Silent Communication (Revised)

This is a serious poetry forum not a "love-in". Post here for more detailed, constructive criticism.
Post Reply
User avatar
unchained soul
Prolific Poster
Prolific Poster
Posts: 290
Joined: Sun Jun 12, 2005 6:11 pm
Location: Essex

Wed Aug 17, 2005 11:19 am

Big brown eyes boring deep into my mind, searching.
Long eyelashes blinking: she can’t help being nosey.
A hypnotic gaze confers with my soul.
Swift tail shooing flies from her leathery skin.
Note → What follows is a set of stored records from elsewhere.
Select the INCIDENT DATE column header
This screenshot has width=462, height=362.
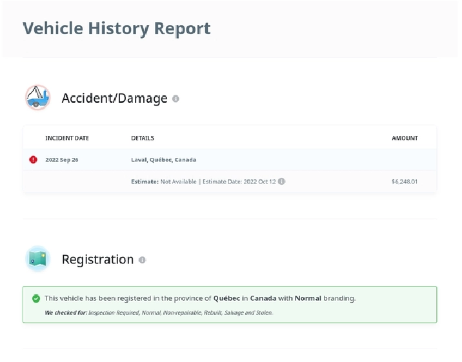67,138
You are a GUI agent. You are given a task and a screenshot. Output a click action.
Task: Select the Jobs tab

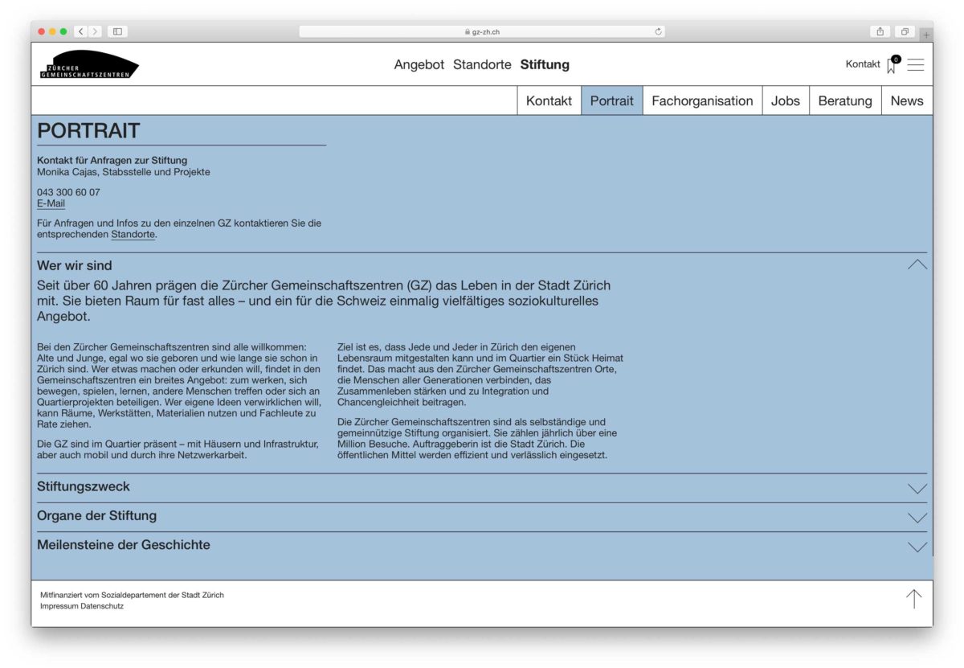(x=785, y=100)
A long thick mucus covered tongue licks her lips.
Which of us is under hypnosis?
Shifting from hoof to hoof her weight is distributed.
Then silence shatters with a resounding moo!
Last edited by unchained soul on Wed Aug 17, 2005 5:31 pm, edited 1 time in total.
User avatar
dillingworth
Prolific Poster
Prolific Poster
Posts: 455
Joined: Wed Aug 17, 2005 2:53 pm
Location: Oxford, UK

Wed Aug 17, 2005 3:23 pm

i like the idea; for the first three lines i thought the poem was about a pretty girl - great turnaround with the detail of the tail.

"communes with my soul" is cliched, i'd change it. you probably should keep "hypnotic gaze" though as you need it for "which of us is under hypnosis?"

i'm not sure about the last line: why would a moo spoil the moment, does it break the silence? i think the sticking point is "spoils it all" - it's getting close to the song "something stupid", which would actually produce a very funny effect:
"and then she goes and spoils it all
by saying something stupid like
moo!"

ahem. perhaps that's going too far.
User avatar
unchained soul
Prolific Poster
Prolific Poster
Posts: 290
Joined: Sun Jun 12, 2005 6:11 pm
Location: Essex

Wed Aug 17, 2005 4:07 pm

Hi Dillingworth,

Nice to meet you. Thanks for your comments and ideas. I'll try and change the "communes with the soul" bit. Yeah the moo spoils it because it breaks the silent communication/hypnotic chat.

I'll put my thinking cap back on lol

Rach 8)
User avatar
OrlandoGardener
Posts: 10
Joined: Tue Jul 19, 2005 4:15 pm

Thu Aug 18, 2005 12:31 am

Good for you on revising. We see to many first drfts around here and not enough of the changes that may be taking place.Hopefully you start a trend.

Maybe also a trend of ending poems with "moo."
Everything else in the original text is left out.